It seems that humanity is perpetually in a condition of escape. Escape from the drudgery of it all, from the meaninglessness of existence, or perhaps from the jealousy and anguish that are natural. One tends to fuel this escape through imaginations of different forms. The most common form, not the least for the supposedly bookish Bengali, is the practice of reading. By reading, I obviously imply some form of engagement with academic or fictional work, which is strictly not technical or commercial in some sense. While this brings with it its own set of pleasures, I argue that the habit is not without its own set of problems and dangers. In the essay that follows, I briefly lay down my thoughts on what may appear to be a simple matter, but which nevertheless strongly drives my conviction against the pretensions of academia.
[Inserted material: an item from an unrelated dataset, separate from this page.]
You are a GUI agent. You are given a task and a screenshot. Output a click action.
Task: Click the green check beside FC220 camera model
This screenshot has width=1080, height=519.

For one who is an introvert, and without ambitions of reaching for the moon unlike the millennial generation, reading and teaching appears to be a straightforward life choice. So, the means of reaching that would appear to be in some academic discipline. The logical assumption of such a person, yet unacquainted, would be: this is perhaps a field (unlike the corporate world, say) where a deficiency in the art of socializing or networking, would not necessarily place one at a disadvantage. Alas, how mistaken that presumption is, and how fantastically divergent are one’s expectations from the reality. In dealing with such forms of cognitive dissonance, I believe satire is useful. George Orwell, ends his ‘Animal Farm’, a brilliant satire upon the idea of the 1917 Revolution, with the following:
“The creatures outside looked from pig to man, and from man to pig, and from pig to man again; but already it was impossible to say which was which.”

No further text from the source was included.